研究分析将包括测定处理和冷冻保存损失的细胞和活力(冷冻前与解冻后比较)；测定产物在冷冻存储中的稳定性(冷冻后在不同的时间点下的解冻后分析)；针对多种适应症测定生育率；针对手术收集程序测定副反应或并发症的比率；针对解冻后的细胞的活力测定受试者的年龄的影响；测定有效冷冻保存方案对解冻后活力的影响。

除非另有指明，本说明书和权利要求书中使用的表示成分数量，以及分子量、反应条件等性质的所有数字都应当被理解为：在所有情况下，用术语“大约”加以了修饰。因此，除非有相反含义的说明，本说明书和所附权利要求书中示出的数量参数都是约数，它们可以根据本发明想要获得的性质而变动。至少，并且并非对权利要求书范围等同原则的应用加以限制，每个数量参数至少应按照报道的有效数字的数，以及应用普通的凑整技术来解释。虽然示出本发明宽广范围的数字范围和参数是约数，但是特别实施例中所示的数值却被尽可能地精确报道。但是，任何数值，必然含有一定误差，这是它们分别的测试测量方法中发现的标准偏差必然导致的。

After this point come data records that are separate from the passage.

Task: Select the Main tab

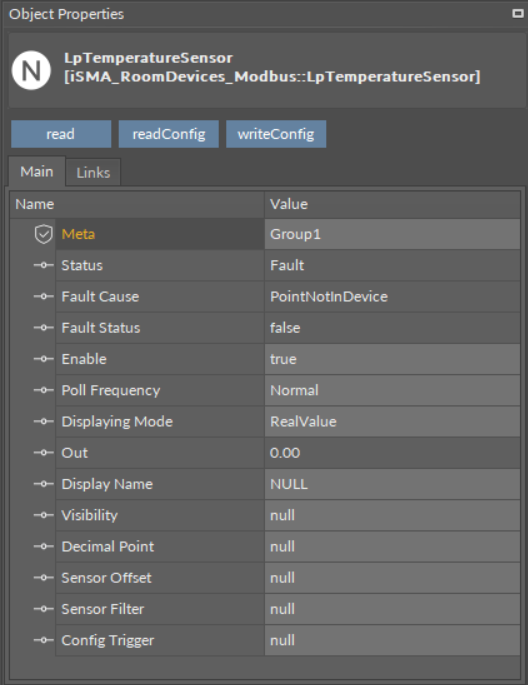Action: pyautogui.click(x=37, y=171)
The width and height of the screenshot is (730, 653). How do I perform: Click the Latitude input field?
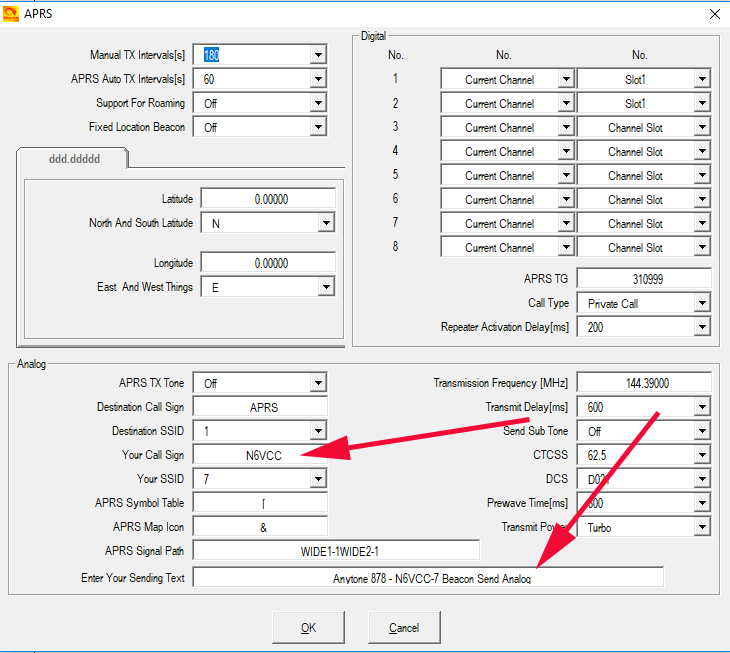pos(268,199)
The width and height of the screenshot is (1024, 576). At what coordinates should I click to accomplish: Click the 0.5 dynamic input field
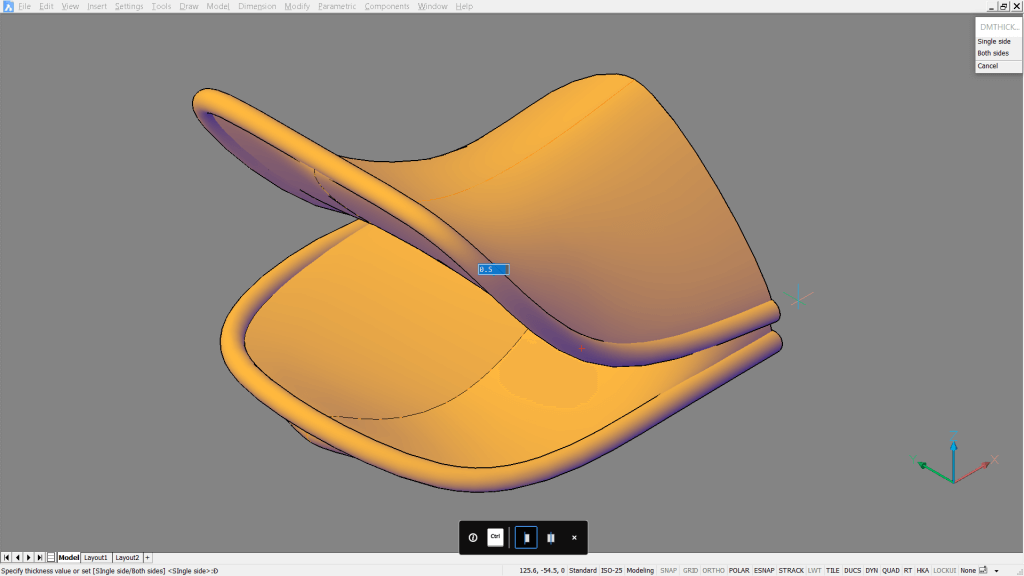point(493,268)
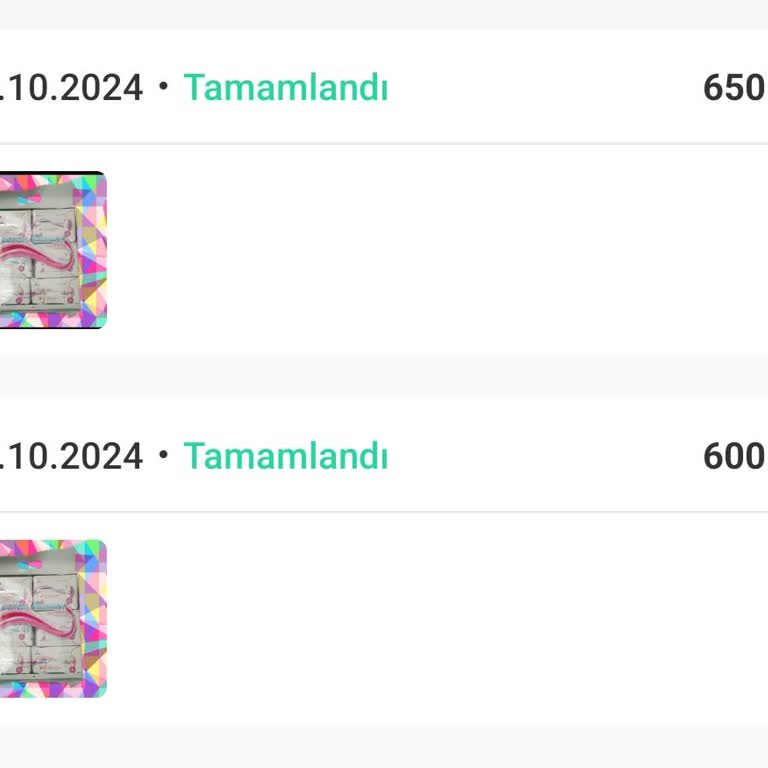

除非本文另有指明，或与上下文明显矛盾，描述本发明的上下文中使用的术语“一个”、“一种”和“这个”以及类似提法应当被理解为既包括单数又包括复数。本文中数值范围的复述仅仅用作速记方法，用于该范围内每个单独的值。除非本文另有指明，每个单独的值被包括进说明书，这与在本文个别复述一样。本文所述的所有方法都可以以任何合适的顺序来进行，除非本文另有指明，或与上下文明显矛盾。除非另有指明，本文提供的任何及所有例子，或者示例性的语言(例如，“例如”)仅用来更好地阐述本发明，而非对发明范围加以限制。说明书中任何语句都不应被解释为表示任何未要求保护的元素对于本发明的实践而言是必要的。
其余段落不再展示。